Work instructions:
Please transcribe word for word the stretch from the line containing "Given: Stop recording network log" through the line containing "Looking at the", and leave the pictures out of your copy.

Records:
+-------+

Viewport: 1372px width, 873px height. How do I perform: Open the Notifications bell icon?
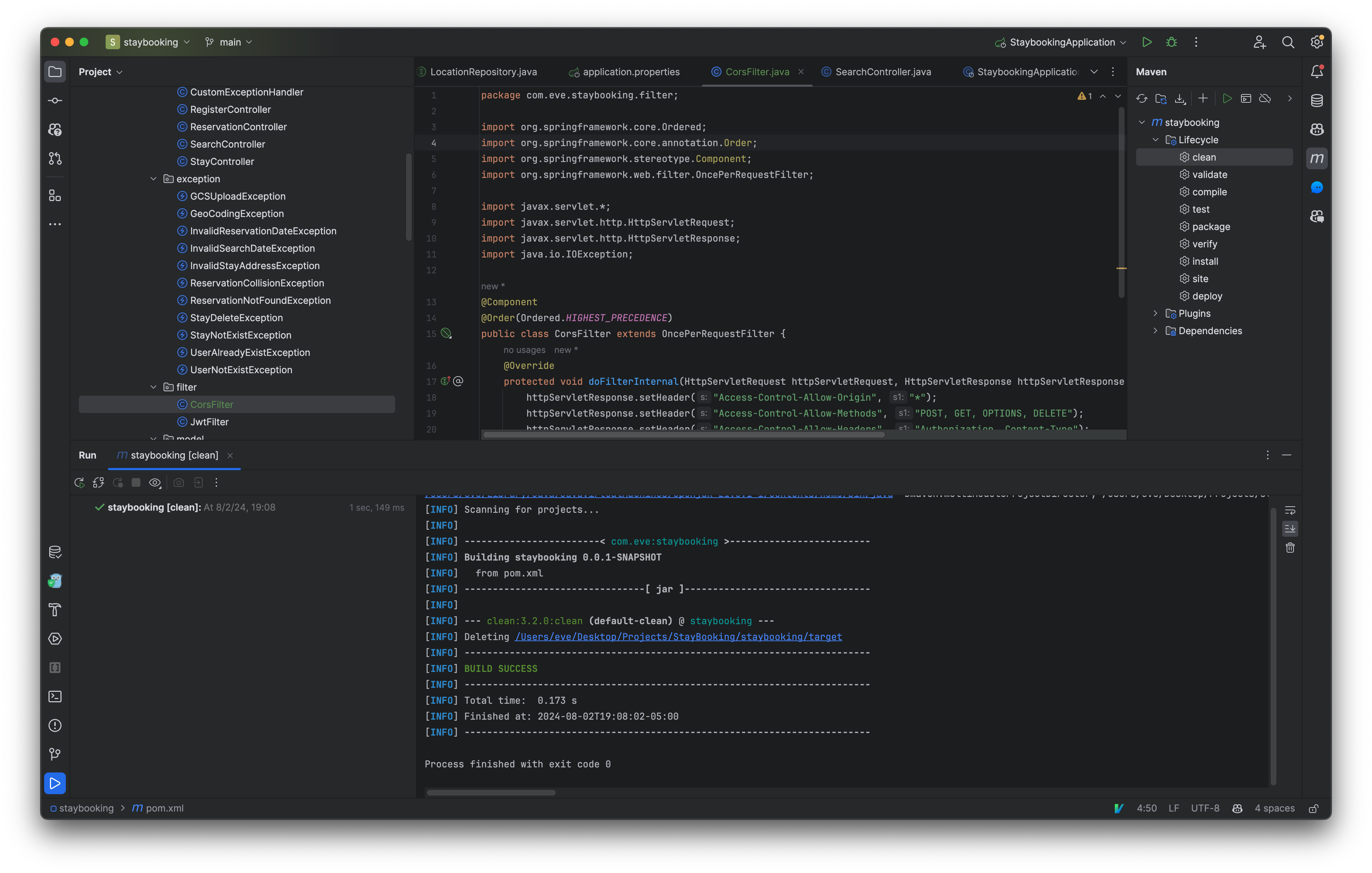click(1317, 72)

+-------+

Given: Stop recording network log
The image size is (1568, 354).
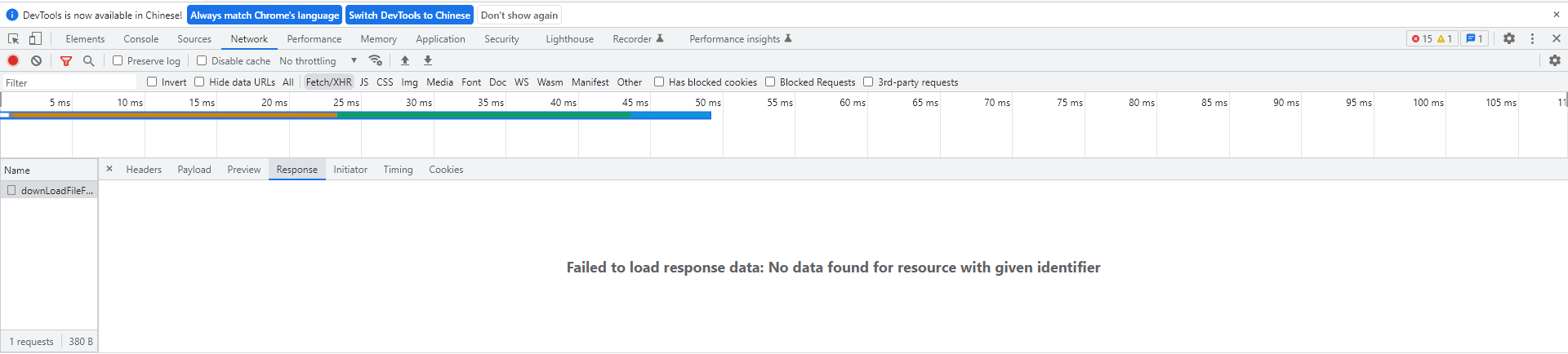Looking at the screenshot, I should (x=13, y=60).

+-------+

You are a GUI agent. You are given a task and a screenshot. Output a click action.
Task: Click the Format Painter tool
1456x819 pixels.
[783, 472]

+-------+

Solved problem:
Given: Stop recording network log
The image size is (1568, 354).
Looking at the screenshot, I should (x=13, y=60).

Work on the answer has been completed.